Many students said they are grappling with depression following the Taliban’s decision last year to suspend higher education for women, a move that has had profound mental health implications.
According to health professionals, the ongoing denial of educational rights has triggered mental and emotional disorders among female students, including insomnia, anxiety, and increased heart rates.
Hadia, a 19-year-old journalism student, shared her despair upon learning of the university closures. “My throat tightened and I felt hopeless,” she said. Now, she is battling severe depression and is concerned about her future.
Parents and family members echo these sentiments, expressing their anguish at seeing their daughters’ distress and inability to answer their questions about when universities might reopen.
Farida, a Kabul resident and mother of a student, also a teacher herself, highlighted the widespread psychological impact. “I am deeply affected when I see girls who are exhausted and waiting for universities to open,” she said. “When the sixth-grade finals were held, the girls’ resilience impressed us all.”

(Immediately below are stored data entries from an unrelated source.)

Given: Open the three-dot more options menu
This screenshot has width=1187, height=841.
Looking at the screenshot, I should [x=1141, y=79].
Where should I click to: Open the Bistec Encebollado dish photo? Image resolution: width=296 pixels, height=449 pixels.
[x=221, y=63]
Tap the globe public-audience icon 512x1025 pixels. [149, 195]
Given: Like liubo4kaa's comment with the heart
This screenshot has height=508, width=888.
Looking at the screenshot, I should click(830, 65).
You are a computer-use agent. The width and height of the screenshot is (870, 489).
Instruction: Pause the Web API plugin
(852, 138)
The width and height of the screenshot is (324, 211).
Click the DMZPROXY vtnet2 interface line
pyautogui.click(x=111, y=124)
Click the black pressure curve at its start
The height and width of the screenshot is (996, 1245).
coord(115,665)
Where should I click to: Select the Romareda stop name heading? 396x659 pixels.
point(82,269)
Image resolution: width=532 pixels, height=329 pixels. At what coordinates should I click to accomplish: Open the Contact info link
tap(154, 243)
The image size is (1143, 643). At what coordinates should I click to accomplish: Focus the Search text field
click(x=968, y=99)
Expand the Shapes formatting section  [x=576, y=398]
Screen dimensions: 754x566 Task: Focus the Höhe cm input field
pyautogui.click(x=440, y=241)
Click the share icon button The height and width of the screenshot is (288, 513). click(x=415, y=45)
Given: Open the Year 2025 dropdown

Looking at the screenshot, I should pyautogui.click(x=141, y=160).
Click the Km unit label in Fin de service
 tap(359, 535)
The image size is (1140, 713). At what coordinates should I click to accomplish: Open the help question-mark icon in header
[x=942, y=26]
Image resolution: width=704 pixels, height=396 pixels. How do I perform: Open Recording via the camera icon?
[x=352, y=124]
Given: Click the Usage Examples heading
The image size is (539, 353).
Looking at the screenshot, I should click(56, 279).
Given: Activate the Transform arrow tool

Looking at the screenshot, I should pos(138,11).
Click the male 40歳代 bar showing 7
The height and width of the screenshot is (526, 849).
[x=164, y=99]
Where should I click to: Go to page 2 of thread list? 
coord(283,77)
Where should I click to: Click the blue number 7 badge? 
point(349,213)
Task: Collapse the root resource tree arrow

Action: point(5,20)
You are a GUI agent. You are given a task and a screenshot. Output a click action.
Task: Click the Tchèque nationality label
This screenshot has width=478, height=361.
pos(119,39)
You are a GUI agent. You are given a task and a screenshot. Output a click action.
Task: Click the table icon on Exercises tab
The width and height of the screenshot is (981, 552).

Medical experts warn that symptoms like insomnia, anxiety, and rapid heartbeat are significant indicators of mental illness and could lead to suicide. They stress that resuming education for girls is crucial to addressing these health issues.
Mohammad Allah Baloch, a psychologist, emphasized the importance of education for mental health. “Limiting education to one segment of society can severely damage the mental health of the community,” he said.
Female students reported spending the past year in anticipation of news about university reopenings, only to have their hopes repeatedly dashed by the Taliban’s refusal to lift the ban.